* _Exercise description_: Render all of the data below as a Markdown table with the columns "Row" and "Line". Put a row number in the first column and one line in the second, and leave out any blank lines.
-- START OF Record set --
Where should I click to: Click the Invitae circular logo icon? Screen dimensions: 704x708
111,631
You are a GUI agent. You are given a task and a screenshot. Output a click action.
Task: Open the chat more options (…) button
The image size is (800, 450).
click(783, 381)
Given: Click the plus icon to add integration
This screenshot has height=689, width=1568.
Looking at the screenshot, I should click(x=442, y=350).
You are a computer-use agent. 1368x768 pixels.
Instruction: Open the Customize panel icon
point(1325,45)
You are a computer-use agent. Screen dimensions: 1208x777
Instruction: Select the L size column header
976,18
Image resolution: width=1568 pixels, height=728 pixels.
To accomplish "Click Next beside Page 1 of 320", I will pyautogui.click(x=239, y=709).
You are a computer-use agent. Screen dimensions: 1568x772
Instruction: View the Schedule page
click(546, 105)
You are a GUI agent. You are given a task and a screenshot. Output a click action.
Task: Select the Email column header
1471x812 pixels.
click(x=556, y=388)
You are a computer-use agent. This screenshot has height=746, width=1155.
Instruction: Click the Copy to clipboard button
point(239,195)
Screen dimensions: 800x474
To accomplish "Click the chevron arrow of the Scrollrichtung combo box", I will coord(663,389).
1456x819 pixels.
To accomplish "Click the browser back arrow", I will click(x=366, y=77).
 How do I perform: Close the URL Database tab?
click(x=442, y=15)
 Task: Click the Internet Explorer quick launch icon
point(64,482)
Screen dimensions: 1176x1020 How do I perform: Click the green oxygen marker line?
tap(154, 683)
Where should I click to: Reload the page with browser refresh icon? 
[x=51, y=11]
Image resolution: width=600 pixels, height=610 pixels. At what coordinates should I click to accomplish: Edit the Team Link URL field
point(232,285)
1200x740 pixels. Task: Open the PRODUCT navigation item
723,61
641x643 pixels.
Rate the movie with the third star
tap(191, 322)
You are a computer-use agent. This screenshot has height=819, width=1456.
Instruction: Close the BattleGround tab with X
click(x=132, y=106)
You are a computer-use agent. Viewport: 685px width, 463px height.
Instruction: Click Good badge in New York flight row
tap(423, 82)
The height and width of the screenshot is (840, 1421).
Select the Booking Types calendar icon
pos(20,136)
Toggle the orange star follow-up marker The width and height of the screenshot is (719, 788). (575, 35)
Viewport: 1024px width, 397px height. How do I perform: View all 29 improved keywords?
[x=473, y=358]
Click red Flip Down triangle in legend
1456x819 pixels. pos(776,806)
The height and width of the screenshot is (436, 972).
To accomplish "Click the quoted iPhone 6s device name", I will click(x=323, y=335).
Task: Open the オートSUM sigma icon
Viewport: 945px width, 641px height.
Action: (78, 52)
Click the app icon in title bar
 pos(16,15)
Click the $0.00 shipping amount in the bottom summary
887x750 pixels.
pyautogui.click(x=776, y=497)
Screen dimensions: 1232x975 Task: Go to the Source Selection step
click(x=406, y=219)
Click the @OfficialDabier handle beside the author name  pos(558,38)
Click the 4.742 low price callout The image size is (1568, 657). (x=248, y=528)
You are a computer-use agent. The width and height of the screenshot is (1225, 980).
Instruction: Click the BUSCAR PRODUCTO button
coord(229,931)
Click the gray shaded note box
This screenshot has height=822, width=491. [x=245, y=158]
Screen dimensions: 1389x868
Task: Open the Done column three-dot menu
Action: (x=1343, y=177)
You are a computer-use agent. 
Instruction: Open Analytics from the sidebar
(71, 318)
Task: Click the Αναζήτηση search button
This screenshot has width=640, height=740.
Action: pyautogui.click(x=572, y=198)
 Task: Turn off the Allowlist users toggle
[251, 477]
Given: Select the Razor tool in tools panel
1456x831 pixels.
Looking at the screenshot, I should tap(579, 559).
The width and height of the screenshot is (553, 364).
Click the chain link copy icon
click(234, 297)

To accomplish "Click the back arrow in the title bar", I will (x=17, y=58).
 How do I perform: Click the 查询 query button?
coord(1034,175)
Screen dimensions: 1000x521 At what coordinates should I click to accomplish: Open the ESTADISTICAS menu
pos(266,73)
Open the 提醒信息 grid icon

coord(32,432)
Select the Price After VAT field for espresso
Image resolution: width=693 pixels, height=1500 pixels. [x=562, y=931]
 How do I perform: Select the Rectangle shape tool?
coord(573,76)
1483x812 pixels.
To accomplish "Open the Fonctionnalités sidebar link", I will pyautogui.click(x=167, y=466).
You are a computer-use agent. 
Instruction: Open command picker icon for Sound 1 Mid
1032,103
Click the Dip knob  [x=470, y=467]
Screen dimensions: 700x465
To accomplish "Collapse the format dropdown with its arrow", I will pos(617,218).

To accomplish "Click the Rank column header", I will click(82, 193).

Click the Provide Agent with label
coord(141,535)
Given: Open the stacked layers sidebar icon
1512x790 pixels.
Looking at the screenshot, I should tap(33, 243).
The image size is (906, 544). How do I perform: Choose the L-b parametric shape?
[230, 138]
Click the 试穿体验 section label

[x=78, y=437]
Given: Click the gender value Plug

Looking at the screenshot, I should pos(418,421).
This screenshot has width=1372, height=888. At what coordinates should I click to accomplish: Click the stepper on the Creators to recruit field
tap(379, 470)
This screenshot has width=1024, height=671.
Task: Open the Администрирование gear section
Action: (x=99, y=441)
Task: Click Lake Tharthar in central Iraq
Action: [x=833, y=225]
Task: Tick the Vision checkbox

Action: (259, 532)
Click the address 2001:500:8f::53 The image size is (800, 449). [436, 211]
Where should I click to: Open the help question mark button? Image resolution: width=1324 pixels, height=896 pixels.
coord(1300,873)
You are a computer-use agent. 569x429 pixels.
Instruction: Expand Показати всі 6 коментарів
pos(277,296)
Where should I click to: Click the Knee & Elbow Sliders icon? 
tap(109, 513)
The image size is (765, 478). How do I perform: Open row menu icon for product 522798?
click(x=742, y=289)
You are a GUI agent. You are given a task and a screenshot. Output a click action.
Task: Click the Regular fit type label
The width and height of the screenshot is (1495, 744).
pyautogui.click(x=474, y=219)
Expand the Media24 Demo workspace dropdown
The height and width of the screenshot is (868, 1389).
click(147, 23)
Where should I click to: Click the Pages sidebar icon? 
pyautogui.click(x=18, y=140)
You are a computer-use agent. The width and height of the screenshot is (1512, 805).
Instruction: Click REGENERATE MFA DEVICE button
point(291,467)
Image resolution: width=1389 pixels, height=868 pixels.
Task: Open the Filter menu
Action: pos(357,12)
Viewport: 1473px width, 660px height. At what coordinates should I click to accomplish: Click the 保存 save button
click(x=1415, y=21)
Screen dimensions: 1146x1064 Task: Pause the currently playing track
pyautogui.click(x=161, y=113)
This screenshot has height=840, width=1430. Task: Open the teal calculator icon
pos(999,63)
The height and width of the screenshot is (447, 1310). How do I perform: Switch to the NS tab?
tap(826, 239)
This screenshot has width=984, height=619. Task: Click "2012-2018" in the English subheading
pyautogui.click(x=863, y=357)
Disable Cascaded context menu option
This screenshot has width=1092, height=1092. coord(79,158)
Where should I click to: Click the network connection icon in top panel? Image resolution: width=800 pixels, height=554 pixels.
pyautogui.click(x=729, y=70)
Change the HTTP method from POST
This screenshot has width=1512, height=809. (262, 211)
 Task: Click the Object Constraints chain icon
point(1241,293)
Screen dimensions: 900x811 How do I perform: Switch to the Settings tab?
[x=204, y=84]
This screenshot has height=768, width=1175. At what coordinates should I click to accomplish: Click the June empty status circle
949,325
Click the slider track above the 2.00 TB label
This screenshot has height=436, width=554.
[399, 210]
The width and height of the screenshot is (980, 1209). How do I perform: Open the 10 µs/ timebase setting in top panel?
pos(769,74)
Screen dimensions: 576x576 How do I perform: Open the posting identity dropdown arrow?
-- END OF Record set --
* _Written solution_:
| Row | Line |
|---|---|
| 1 | Where should I click to: Click the Invitae circular logo icon? Screen dimensions: 704x708 |
| 2 | 111,631 |
| 3 | You are a GUI agent. You are given a task and a screenshot. Output a click action. |
| 4 | Task: Open the chat more options (…) button |
| 5 | The image size is (800, 450). |
| 6 | click(783, 381) |
| 7 | Given: Click the plus icon to add integration |
| 8 | This screenshot has height=689, width=1568. |
| 9 | Looking at the screenshot, I should click(x=442, y=350). |
| 10 | You are a computer-use agent. 1368x768 pixels. |
| 11 | Instruction: Open the Customize panel icon |
| 12 | point(1325,45) |
| 13 | You are a computer-use agent. Screen dimensions: 1208x777 |
| 14 | Instruction: Select the L size column header |
| 15 | 976,18 |
| 16 | Image resolution: width=1568 pixels, height=728 pixels. |
| 17 | To accomplish "Click Next beside Page 1 of 320", I will pyautogui.click(x=239, y=709). |
| 18 | You are a computer-use agent. Screen dimensions: 1568x772 |
| 19 | Instruction: View the Schedule page |
| 20 | click(546, 105) |
| 21 | You are a GUI agent. You are given a task and a screenshot. Output a click action. |
| 22 | Task: Select the Email column header |
| 23 | 1471x812 pixels. |
| 24 | click(x=556, y=388) |
| 25 | You are a computer-use agent. This screenshot has height=746, width=1155. |
| 26 | Instruction: Click the Copy to clipboard button |
| 27 | point(239,195) |
| 28 | Screen dimensions: 800x474 |
| 29 | To accomplish "Click the chevron arrow of the Scrollrichtung combo box", I will coord(663,389). |
| 30 | 1456x819 pixels. |
| 31 | To accomplish "Click the browser back arrow", I will click(x=366, y=77). |
| 32 |  How do I perform: Close the URL Database tab? |
| 33 | click(x=442, y=15) |
| 34 |  Task: Click the Internet Explorer quick launch icon |
| 35 | point(64,482) |
| 36 | Screen dimensions: 1176x1020 How do I perform: Click the green oxygen marker line? |
| 37 | tap(154, 683) |
| 38 | Where should I click to: Reload the page with browser refresh icon?  |
| 39 | [x=51, y=11] |
| 40 | Image resolution: width=600 pixels, height=610 pixels. At what coordinates should I click to accomplish: Edit the Team Link URL field |
| 41 | point(232,285) |
| 42 | 1200x740 pixels. Task: Open the PRODUCT navigation item |
| 43 | 723,61 |
| 44 | 641x643 pixels. |
| 45 | Rate the movie with the third star |
| 46 | tap(191, 322) |
| 47 | You are a computer-use agent. This screenshot has height=819, width=1456. |
| 48 | Instruction: Close the BattleGround tab with X |
| 49 | click(x=132, y=106) |
| 50 | You are a computer-use agent. Viewport: 685px width, 463px height. |
| 51 | Instruction: Click Good badge in New York flight row |
| 52 | tap(423, 82) |
| 53 | The height and width of the screenshot is (840, 1421). |
| 54 | Select the Booking Types calendar icon |
| 55 | pos(20,136) |
| 56 | Toggle the orange star follow-up marker The width and height of the screenshot is (719, 788). (575, 35) |
| 57 | Viewport: 1024px width, 397px height. How do I perform: View all 29 improved keywords? |
| 58 | [x=473, y=358] |
| 59 | Click red Flip Down triangle in legend |
| 60 | 1456x819 pixels. pos(776,806) |
| 61 | The height and width of the screenshot is (436, 972). |
| 62 | To accomplish "Click the quoted iPhone 6s device name", I will click(x=323, y=335). |
| 63 | Task: Open the オートSUM sigma icon |
| 64 | Viewport: 945px width, 641px height. |
| 65 | Action: (78, 52) |
| 66 | Click the app icon in title bar |
| 67 |  pos(16,15) |
| 68 | Click the $0.00 shipping amount in the bottom summary |
| 69 | 887x750 pixels. |
| 70 | pyautogui.click(x=776, y=497) |
| 71 | Screen dimensions: 1232x975 Task: Go to the Source Selection step |
| 72 | click(x=406, y=219) |
| 73 | Click the @OfficialDabier handle beside the author name  pos(558,38) |
| 74 | Click the 4.742 low price callout The image size is (1568, 657). (x=248, y=528) |
| 75 | You are a computer-use agent. The width and height of the screenshot is (1225, 980). |
| 76 | Instruction: Click the BUSCAR PRODUCTO button |
| 77 | coord(229,931) |
| 78 | Click the gray shaded note box |
| 79 | This screenshot has height=822, width=491. [x=245, y=158] |
| 80 | Screen dimensions: 1389x868 |
| 81 | Task: Open the Done column three-dot menu |
| 82 | Action: (x=1343, y=177) |
| 83 | You are a computer-use agent.  |
| 84 | Instruction: Open Analytics from the sidebar |
| 85 | (71, 318) |
| 86 | Task: Click the Αναζήτηση search button |
| 87 | This screenshot has width=640, height=740. |
| 88 | Action: pyautogui.click(x=572, y=198) |
| 89 |  Task: Turn off the Allowlist users toggle |
| 90 | [251, 477] |
| 91 | Given: Select the Razor tool in tools panel |
| 92 | 1456x831 pixels. |
| 93 | Looking at the screenshot, I should tap(579, 559). |
| 94 | The width and height of the screenshot is (553, 364). |
| 95 | Click the chain link copy icon |
| 96 | click(234, 297) |
| 97 | To accomplish "Click the back arrow in the title bar", I will (x=17, y=58). |
| 98 |  How do I perform: Click the 查询 query button? |
| 99 | coord(1034,175) |
| 100 | Screen dimensions: 1000x521 At what coordinates should I click to accomplish: Open the ESTADISTICAS menu |
| 101 | pos(266,73) |
| 102 | Open the 提醒信息 grid icon |
| 103 | coord(32,432) |
| 104 | Select the Price After VAT field for espresso |
| 105 | Image resolution: width=693 pixels, height=1500 pixels. [x=562, y=931] |
| 106 |  How do I perform: Select the Rectangle shape tool? |
| 107 | coord(573,76) |
| 108 | 1483x812 pixels. |
| 109 | To accomplish "Open the Fonctionnalités sidebar link", I will pyautogui.click(x=167, y=466). |
| 110 | You are a computer-use agent.  |
| 111 | Instruction: Open command picker icon for Sound 1 Mid |
| 112 | 1032,103 |
| 113 | Click the Dip knob  [x=470, y=467] |
| 114 | Screen dimensions: 700x465 |
| 115 | To accomplish "Collapse the format dropdown with its arrow", I will pos(617,218). |
| 116 | To accomplish "Click the Rank column header", I will click(82, 193). |
| 117 | Click the Provide Agent with label |
| 118 | coord(141,535) |
| 119 | Given: Open the stacked layers sidebar icon |
| 120 | 1512x790 pixels. |
| 121 | Looking at the screenshot, I should tap(33, 243). |
| 122 | The image size is (906, 544). How do I perform: Choose the L-b parametric shape? |
| 123 | [230, 138] |
| 124 | Click the 试穿体验 section label |
| 125 | [x=78, y=437] |
| 126 | Given: Click the gender value Plug |
| 127 | Looking at the screenshot, I should pos(418,421). |
| 128 | This screenshot has width=1372, height=888. At what coordinates should I click to accomplish: Click the stepper on the Creators to recruit field |
| 129 | tap(379, 470) |
| 130 | This screenshot has width=1024, height=671. |
| 131 | Task: Open the Администрирование gear section |
| 132 | Action: (x=99, y=441) |
| 133 | Task: Click Lake Tharthar in central Iraq |
| 134 | Action: [x=833, y=225] |
| 135 | Task: Tick the Vision checkbox |
| 136 | Action: (259, 532) |
| 137 | Click the address 2001:500:8f::53 The image size is (800, 449). [436, 211] |
| 138 | Where should I click to: Open the help question mark button? Image resolution: width=1324 pixels, height=896 pixels. |
| 139 | coord(1300,873) |
| 140 | You are a computer-use agent. 569x429 pixels. |
| 141 | Instruction: Expand Показати всі 6 коментарів |
| 142 | pos(277,296) |
| 143 | Where should I click to: Click the Knee & Elbow Sliders icon?  |
| 144 | tap(109, 513) |
| 145 | The image size is (765, 478). How do I perform: Open row menu icon for product 522798? |
| 146 | click(x=742, y=289) |
| 147 | You are a GUI agent. You are given a task and a screenshot. Output a click action. |
| 148 | Task: Click the Regular fit type label |
| 149 | The width and height of the screenshot is (1495, 744). |
| 150 | pyautogui.click(x=474, y=219) |
| 151 | Expand the Media24 Demo workspace dropdown |
| 152 | The height and width of the screenshot is (868, 1389). |
| 153 | click(147, 23) |
| 154 | Where should I click to: Click the Pages sidebar icon?  |
| 155 | pyautogui.click(x=18, y=140) |
| 156 | You are a computer-use agent. The width and height of the screenshot is (1512, 805). |
| 157 | Instruction: Click REGENERATE MFA DEVICE button |
| 158 | point(291,467) |
| 159 | Image resolution: width=1389 pixels, height=868 pixels. |
| 160 | Task: Open the Filter menu |
| 161 | Action: pos(357,12) |
| 162 | Viewport: 1473px width, 660px height. At what coordinates should I click to accomplish: Click the 保存 save button |
| 163 | click(x=1415, y=21) |
| 164 | Screen dimensions: 1146x1064 Task: Pause the currently playing track |
| 165 | pyautogui.click(x=161, y=113) |
| 166 | This screenshot has height=840, width=1430. Task: Open the teal calculator icon |
| 167 | pos(999,63) |
| 168 | The height and width of the screenshot is (447, 1310). How do I perform: Switch to the NS tab? |
| 169 | tap(826, 239) |
| 170 | This screenshot has width=984, height=619. Task: Click "2012-2018" in the English subheading |
| 171 | pyautogui.click(x=863, y=357) |
| 172 | Disable Cascaded context menu option |
| 173 | This screenshot has width=1092, height=1092. coord(79,158) |
| 174 | Where should I click to: Click the network connection icon in top panel? Image resolution: width=800 pixels, height=554 pixels. |
| 175 | pyautogui.click(x=729, y=70) |
| 176 | Change the HTTP method from POST |
| 177 | This screenshot has width=1512, height=809. (262, 211) |
| 178 |  Task: Click the Object Constraints chain icon |
| 179 | point(1241,293) |
| 180 | Screen dimensions: 900x811 How do I perform: Switch to the Settings tab? |
| 181 | [x=204, y=84] |
| 182 | This screenshot has height=768, width=1175. At what coordinates should I click to accomplish: Click the June empty status circle |
| 183 | 949,325 |
| 184 | Click the slider track above the 2.00 TB label |
| 185 | This screenshot has height=436, width=554. |
| 186 | [399, 210] |
| 187 | The width and height of the screenshot is (980, 1209). How do I perform: Open the 10 µs/ timebase setting in top panel? |
| 188 | pos(769,74) |
| 189 | Screen dimensions: 576x576 How do I perform: Open the posting identity dropdown arrow? |